──────── Data to use
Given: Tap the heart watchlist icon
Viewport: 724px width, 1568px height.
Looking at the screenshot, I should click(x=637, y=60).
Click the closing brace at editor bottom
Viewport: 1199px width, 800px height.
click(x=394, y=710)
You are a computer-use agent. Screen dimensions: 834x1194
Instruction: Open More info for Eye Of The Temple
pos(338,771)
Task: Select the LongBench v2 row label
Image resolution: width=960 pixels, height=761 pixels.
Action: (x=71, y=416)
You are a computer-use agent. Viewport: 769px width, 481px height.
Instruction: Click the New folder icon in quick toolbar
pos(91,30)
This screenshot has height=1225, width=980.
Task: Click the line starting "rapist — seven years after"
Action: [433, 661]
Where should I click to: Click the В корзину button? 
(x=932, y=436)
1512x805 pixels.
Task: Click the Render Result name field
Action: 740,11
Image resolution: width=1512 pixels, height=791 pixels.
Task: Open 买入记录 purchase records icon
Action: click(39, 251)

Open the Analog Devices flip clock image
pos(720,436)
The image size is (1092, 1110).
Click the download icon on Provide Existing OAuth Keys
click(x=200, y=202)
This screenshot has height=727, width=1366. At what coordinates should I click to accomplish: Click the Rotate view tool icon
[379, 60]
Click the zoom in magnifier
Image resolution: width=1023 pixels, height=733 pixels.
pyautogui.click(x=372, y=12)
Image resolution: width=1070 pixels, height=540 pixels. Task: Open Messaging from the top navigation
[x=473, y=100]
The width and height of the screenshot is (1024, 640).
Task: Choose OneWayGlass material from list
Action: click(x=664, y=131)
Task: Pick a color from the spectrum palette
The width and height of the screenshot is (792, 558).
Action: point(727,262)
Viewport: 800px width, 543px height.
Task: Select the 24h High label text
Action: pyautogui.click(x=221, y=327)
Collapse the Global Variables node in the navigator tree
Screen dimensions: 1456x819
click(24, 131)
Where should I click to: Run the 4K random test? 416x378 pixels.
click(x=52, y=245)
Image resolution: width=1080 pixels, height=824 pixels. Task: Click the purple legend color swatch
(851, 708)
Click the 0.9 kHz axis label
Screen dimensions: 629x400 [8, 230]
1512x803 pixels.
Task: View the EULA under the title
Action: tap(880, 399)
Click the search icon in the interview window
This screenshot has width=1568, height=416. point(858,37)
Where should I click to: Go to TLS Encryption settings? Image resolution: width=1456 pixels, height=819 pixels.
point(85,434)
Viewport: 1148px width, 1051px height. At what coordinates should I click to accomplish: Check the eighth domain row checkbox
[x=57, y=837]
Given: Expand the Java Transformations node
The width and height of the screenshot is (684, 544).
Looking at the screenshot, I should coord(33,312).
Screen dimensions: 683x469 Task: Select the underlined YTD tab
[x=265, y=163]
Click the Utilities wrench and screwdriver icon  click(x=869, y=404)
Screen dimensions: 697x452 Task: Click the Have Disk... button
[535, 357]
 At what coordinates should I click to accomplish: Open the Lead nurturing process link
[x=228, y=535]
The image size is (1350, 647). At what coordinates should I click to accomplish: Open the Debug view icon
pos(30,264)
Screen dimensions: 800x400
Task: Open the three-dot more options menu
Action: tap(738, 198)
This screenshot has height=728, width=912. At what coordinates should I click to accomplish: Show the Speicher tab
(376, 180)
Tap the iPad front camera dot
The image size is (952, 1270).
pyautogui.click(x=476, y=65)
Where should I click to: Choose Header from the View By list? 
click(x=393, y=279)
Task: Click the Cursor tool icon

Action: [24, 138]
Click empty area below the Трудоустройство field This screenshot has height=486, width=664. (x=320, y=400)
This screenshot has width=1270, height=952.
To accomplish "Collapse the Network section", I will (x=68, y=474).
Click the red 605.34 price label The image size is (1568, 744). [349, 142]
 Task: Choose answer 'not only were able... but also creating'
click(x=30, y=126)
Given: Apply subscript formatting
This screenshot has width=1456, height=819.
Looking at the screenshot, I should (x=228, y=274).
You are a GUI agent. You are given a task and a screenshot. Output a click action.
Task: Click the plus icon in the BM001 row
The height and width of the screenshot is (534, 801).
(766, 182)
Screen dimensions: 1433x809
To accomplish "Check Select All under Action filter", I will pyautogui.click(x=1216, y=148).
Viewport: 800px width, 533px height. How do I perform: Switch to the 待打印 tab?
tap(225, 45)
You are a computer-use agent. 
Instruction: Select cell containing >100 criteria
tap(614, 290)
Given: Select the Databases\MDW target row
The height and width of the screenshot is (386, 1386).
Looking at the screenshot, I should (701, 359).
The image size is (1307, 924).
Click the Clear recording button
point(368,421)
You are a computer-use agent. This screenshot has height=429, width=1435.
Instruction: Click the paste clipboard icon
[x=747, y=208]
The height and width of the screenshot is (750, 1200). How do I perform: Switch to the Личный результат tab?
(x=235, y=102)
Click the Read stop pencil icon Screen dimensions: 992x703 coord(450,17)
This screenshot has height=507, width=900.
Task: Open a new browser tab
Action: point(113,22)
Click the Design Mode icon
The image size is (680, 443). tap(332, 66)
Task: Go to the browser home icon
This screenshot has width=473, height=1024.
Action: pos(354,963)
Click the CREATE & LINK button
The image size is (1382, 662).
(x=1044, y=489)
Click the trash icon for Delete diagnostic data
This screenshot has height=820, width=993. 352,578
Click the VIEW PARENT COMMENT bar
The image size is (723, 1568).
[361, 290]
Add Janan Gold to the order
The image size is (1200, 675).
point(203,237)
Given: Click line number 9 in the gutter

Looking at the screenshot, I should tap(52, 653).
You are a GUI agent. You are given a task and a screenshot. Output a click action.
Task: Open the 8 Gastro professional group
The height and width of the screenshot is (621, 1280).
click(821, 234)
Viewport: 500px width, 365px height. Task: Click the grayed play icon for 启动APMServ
────────────────
Short exercise — Return all of the records above verbatim, reproducing every line in its original order.

Output —
Given: Tap the heart watchlist icon
Viewport: 724px width, 1568px height.
Looking at the screenshot, I should click(x=637, y=60).
Click the closing brace at editor bottom
Viewport: 1199px width, 800px height.
click(x=394, y=710)
You are a computer-use agent. Screen dimensions: 834x1194
Instruction: Open More info for Eye Of The Temple
pos(338,771)
Task: Select the LongBench v2 row label
Image resolution: width=960 pixels, height=761 pixels.
Action: (x=71, y=416)
You are a computer-use agent. Viewport: 769px width, 481px height.
Instruction: Click the New folder icon in quick toolbar
pos(91,30)
This screenshot has height=1225, width=980.
Task: Click the line starting "rapist — seven years after"
Action: [433, 661]
Where should I click to: Click the В корзину button? 
(x=932, y=436)
1512x805 pixels.
Task: Click the Render Result name field
Action: 740,11
Image resolution: width=1512 pixels, height=791 pixels.
Task: Open 买入记录 purchase records icon
Action: click(39, 251)

Open the Analog Devices flip clock image
pos(720,436)
The image size is (1092, 1110).
Click the download icon on Provide Existing OAuth Keys
click(x=200, y=202)
This screenshot has height=727, width=1366. At what coordinates should I click to accomplish: Click the Rotate view tool icon
[379, 60]
Click the zoom in magnifier
Image resolution: width=1023 pixels, height=733 pixels.
pyautogui.click(x=372, y=12)
Image resolution: width=1070 pixels, height=540 pixels. Task: Open Messaging from the top navigation
[x=473, y=100]
The width and height of the screenshot is (1024, 640).
Task: Choose OneWayGlass material from list
Action: click(x=664, y=131)
Task: Pick a color from the spectrum palette
The width and height of the screenshot is (792, 558).
Action: point(727,262)
Viewport: 800px width, 543px height.
Task: Select the 24h High label text
Action: pyautogui.click(x=221, y=327)
Collapse the Global Variables node in the navigator tree
Screen dimensions: 1456x819
click(24, 131)
Where should I click to: Run the 4K random test? 416x378 pixels.
click(x=52, y=245)
Image resolution: width=1080 pixels, height=824 pixels. Task: Click the purple legend color swatch
(851, 708)
Click the 0.9 kHz axis label
Screen dimensions: 629x400 [8, 230]
1512x803 pixels.
Task: View the EULA under the title
Action: tap(880, 399)
Click the search icon in the interview window
This screenshot has width=1568, height=416. point(858,37)
Where should I click to: Go to TLS Encryption settings? Image resolution: width=1456 pixels, height=819 pixels.
point(85,434)
Viewport: 1148px width, 1051px height. At what coordinates should I click to accomplish: Check the eighth domain row checkbox
[x=57, y=837]
Given: Expand the Java Transformations node
The width and height of the screenshot is (684, 544).
Looking at the screenshot, I should coord(33,312).
Screen dimensions: 683x469 Task: Select the underlined YTD tab
[x=265, y=163]
Click the Utilities wrench and screwdriver icon  click(x=869, y=404)
Screen dimensions: 697x452 Task: Click the Have Disk... button
[535, 357]
 At what coordinates should I click to accomplish: Open the Lead nurturing process link
[x=228, y=535]
The image size is (1350, 647). At what coordinates should I click to accomplish: Open the Debug view icon
pos(30,264)
Screen dimensions: 800x400
Task: Open the three-dot more options menu
Action: tap(738, 198)
This screenshot has height=728, width=912. At what coordinates should I click to accomplish: Show the Speicher tab
(376, 180)
Tap the iPad front camera dot
The image size is (952, 1270).
pyautogui.click(x=476, y=65)
Where should I click to: Choose Header from the View By list? 
click(x=393, y=279)
Task: Click the Cursor tool icon

Action: [24, 138]
Click empty area below the Трудоустройство field This screenshot has height=486, width=664. (x=320, y=400)
This screenshot has width=1270, height=952.
To accomplish "Collapse the Network section", I will (x=68, y=474).
Click the red 605.34 price label The image size is (1568, 744). [349, 142]
 Task: Choose answer 'not only were able... but also creating'
click(x=30, y=126)
Given: Apply subscript formatting
This screenshot has width=1456, height=819.
Looking at the screenshot, I should (x=228, y=274).
You are a GUI agent. You are given a task and a screenshot. Output a click action.
Task: Click the plus icon in the BM001 row
The height and width of the screenshot is (534, 801).
(766, 182)
Screen dimensions: 1433x809
To accomplish "Check Select All under Action filter", I will pyautogui.click(x=1216, y=148).
Viewport: 800px width, 533px height. How do I perform: Switch to the 待打印 tab?
tap(225, 45)
You are a computer-use agent. 
Instruction: Select cell containing >100 criteria
tap(614, 290)
Given: Select the Databases\MDW target row
The height and width of the screenshot is (386, 1386).
Looking at the screenshot, I should (701, 359).
The image size is (1307, 924).
Click the Clear recording button
point(368,421)
You are a computer-use agent. This screenshot has height=429, width=1435.
Instruction: Click the paste clipboard icon
[x=747, y=208]
The height and width of the screenshot is (750, 1200). How do I perform: Switch to the Личный результат tab?
(x=235, y=102)
Click the Read stop pencil icon Screen dimensions: 992x703 coord(450,17)
This screenshot has height=507, width=900.
Task: Open a new browser tab
Action: point(113,22)
Click the Design Mode icon
The image size is (680, 443). tap(332, 66)
Task: Go to the browser home icon
This screenshot has width=473, height=1024.
Action: pos(354,963)
Click the CREATE & LINK button
The image size is (1382, 662).
(x=1044, y=489)
Click the trash icon for Delete diagnostic data
This screenshot has height=820, width=993. 352,578
Click the VIEW PARENT COMMENT bar
The image size is (723, 1568).
[361, 290]
Add Janan Gold to the order
The image size is (1200, 675).
point(203,237)
Given: Click line number 9 in the gutter

Looking at the screenshot, I should tap(52, 653).
You are a GUI agent. You are given a task and a screenshot. Output a click action.
Task: Open the 8 Gastro professional group
The height and width of the screenshot is (621, 1280).
click(821, 234)
Viewport: 500px width, 365px height. Task: Click the grayed play icon for 启动APMServ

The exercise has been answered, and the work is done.